WORK ORDER:
Look through the records below for the line holding "How do I perform: Open". Write it out exactly, with each following line through the line holding "This screenshot has width=2576, height=953.".

THE RECORDS:

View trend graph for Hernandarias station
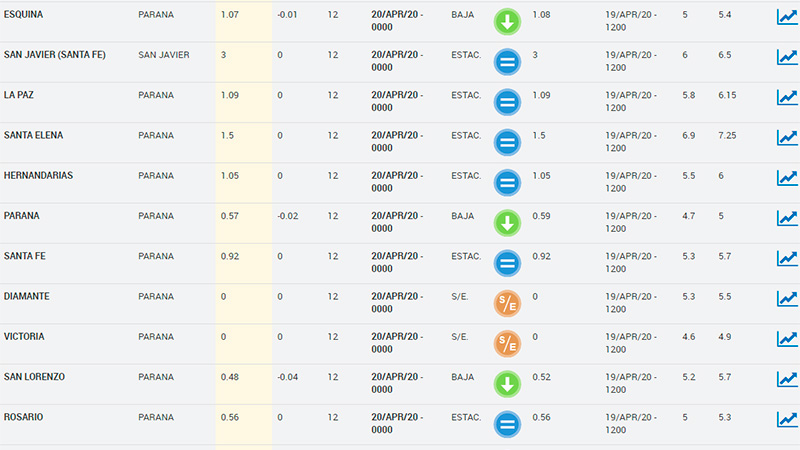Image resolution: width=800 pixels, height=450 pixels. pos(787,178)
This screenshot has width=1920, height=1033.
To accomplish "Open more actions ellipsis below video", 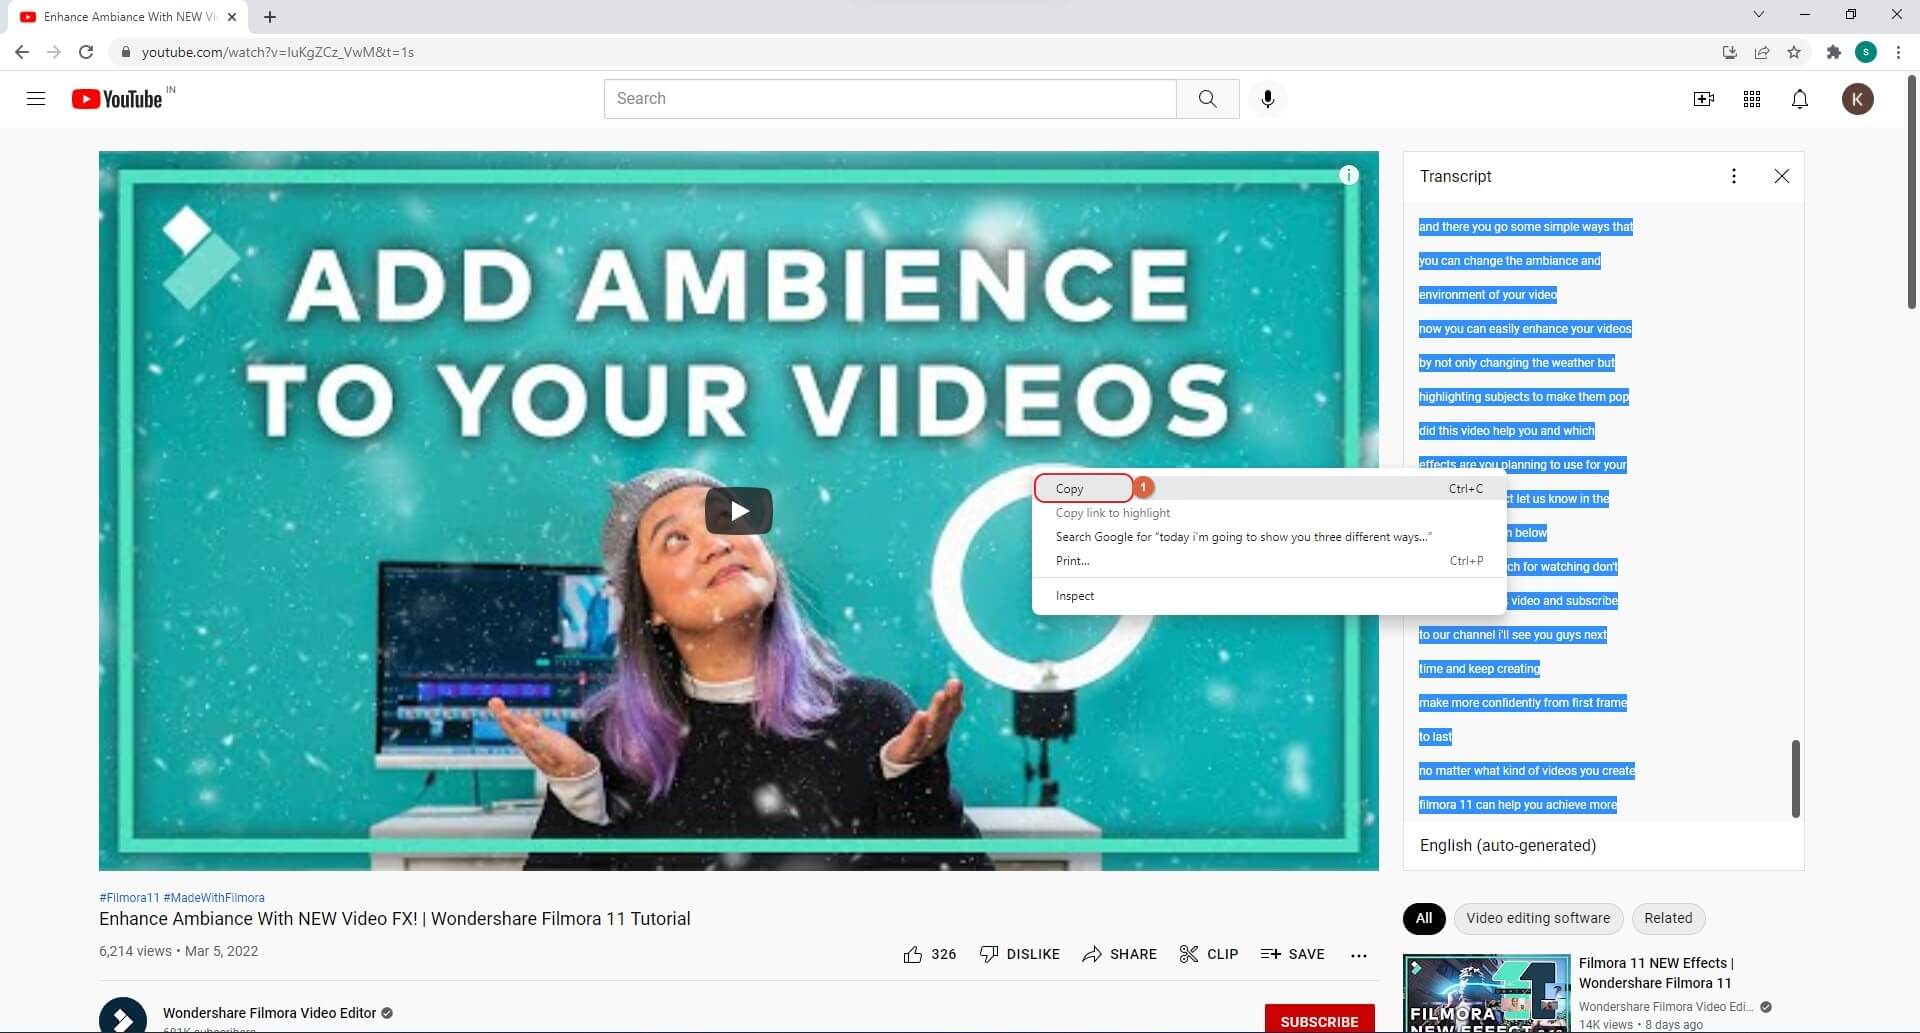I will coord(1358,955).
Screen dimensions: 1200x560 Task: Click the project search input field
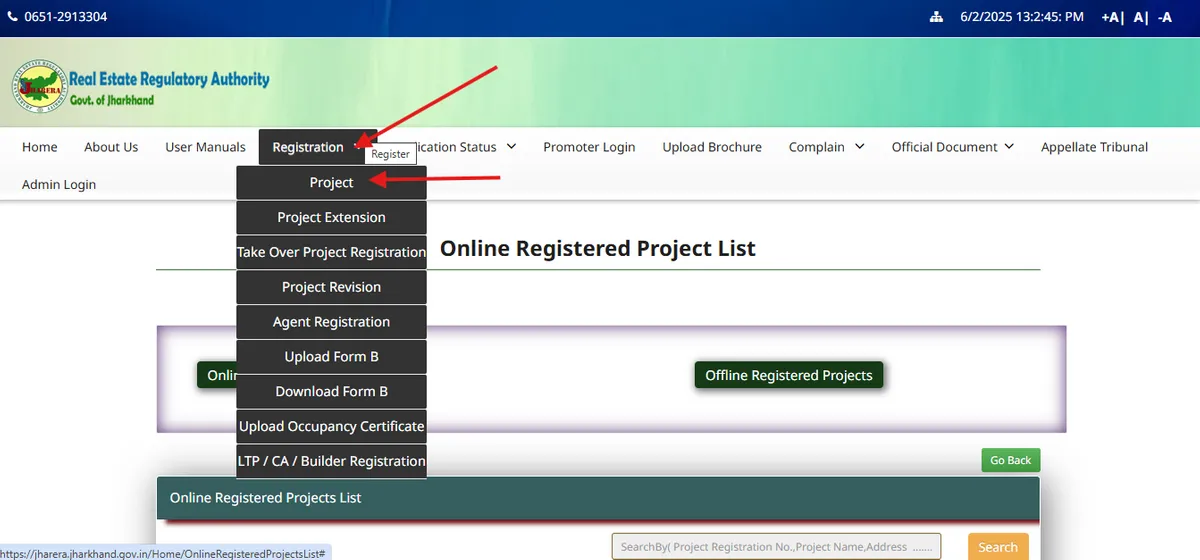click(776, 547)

---

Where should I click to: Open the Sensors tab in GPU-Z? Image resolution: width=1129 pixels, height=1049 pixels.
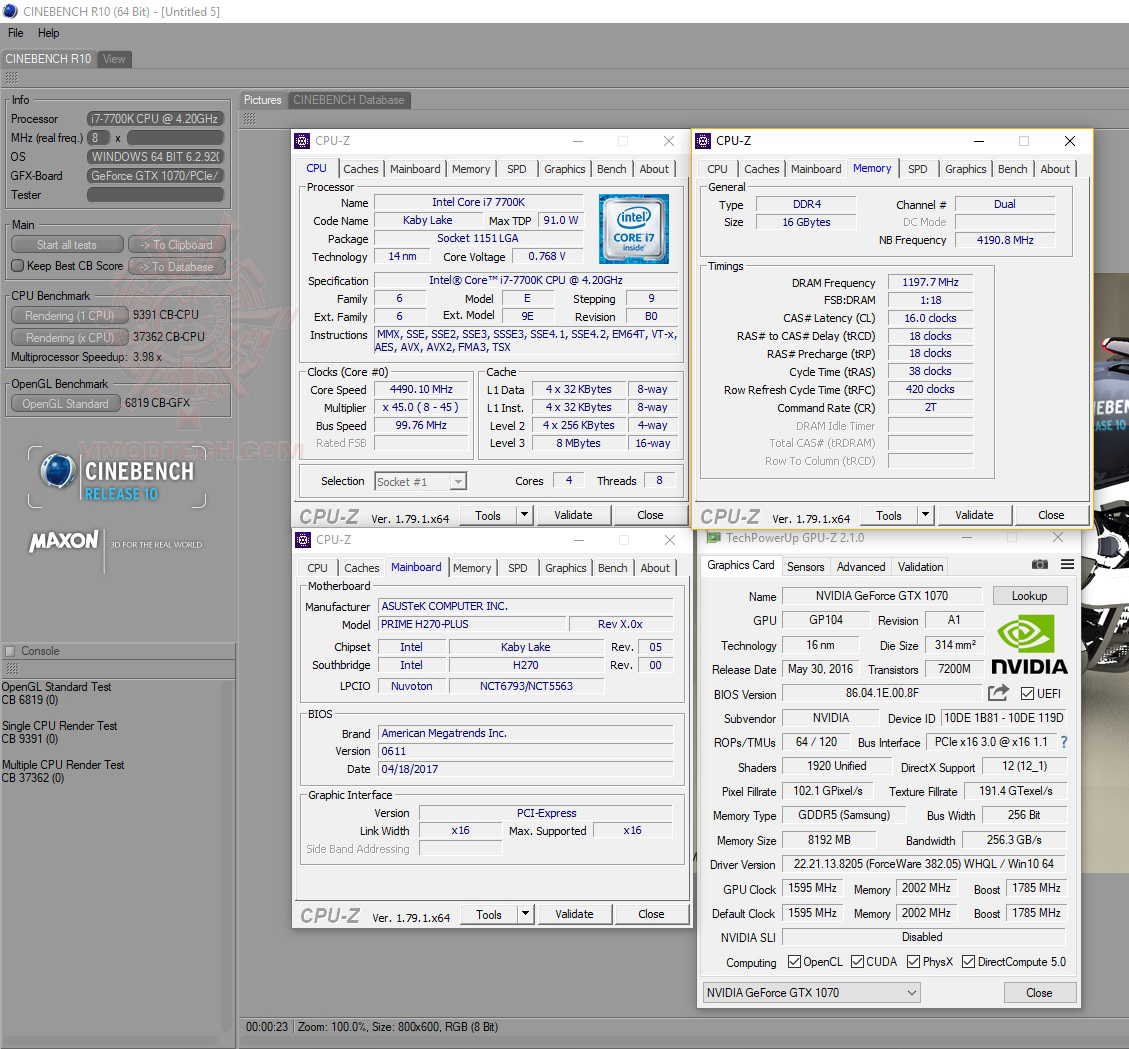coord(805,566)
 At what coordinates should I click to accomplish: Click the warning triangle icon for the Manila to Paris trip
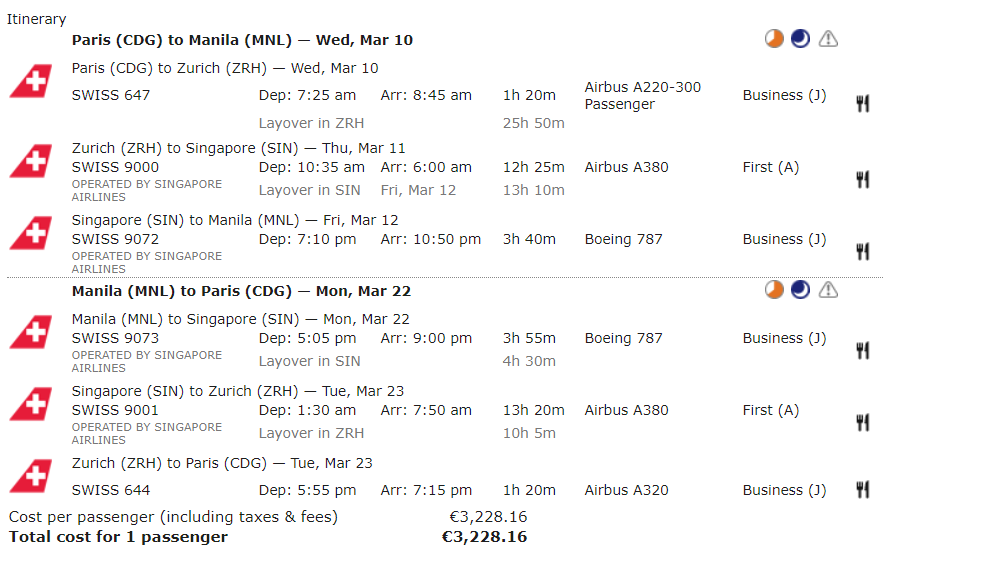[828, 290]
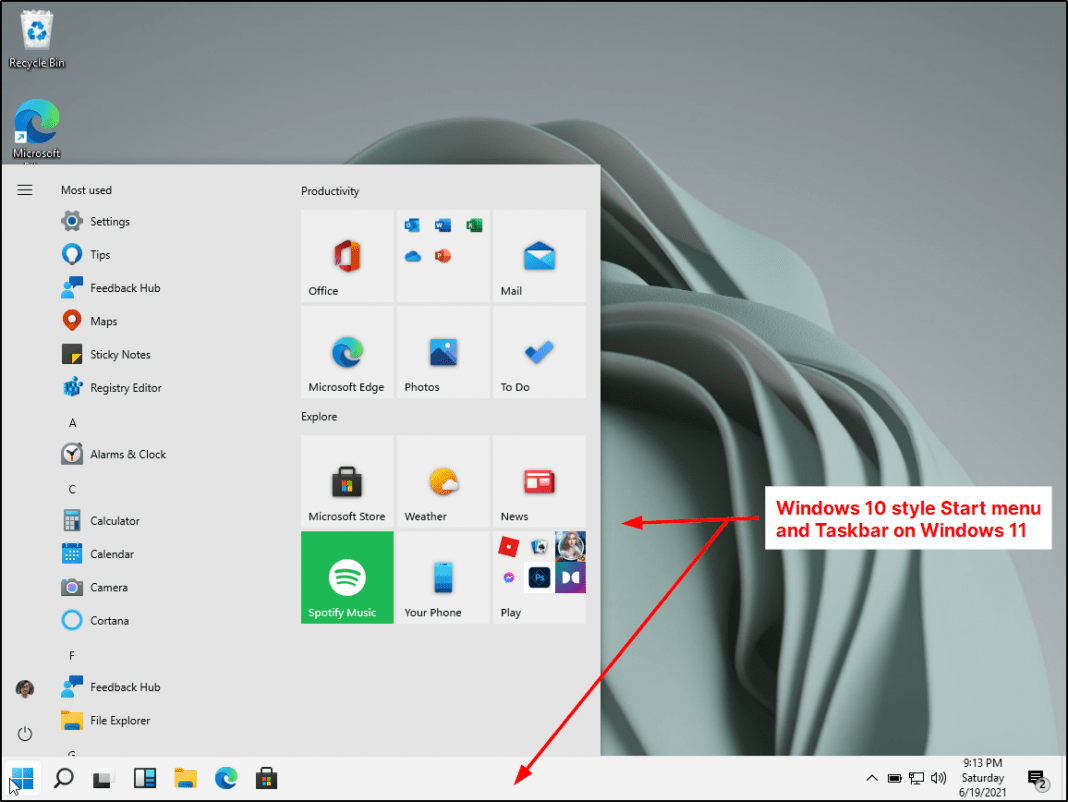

==

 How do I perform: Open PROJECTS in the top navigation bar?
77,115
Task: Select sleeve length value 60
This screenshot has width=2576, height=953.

RESULT OF THE TASK:
 How do I perform: Open PROJECTS in the top navigation bar?
77,115
Task: Select sleeve length value 60
This screenshot has width=2576, height=953.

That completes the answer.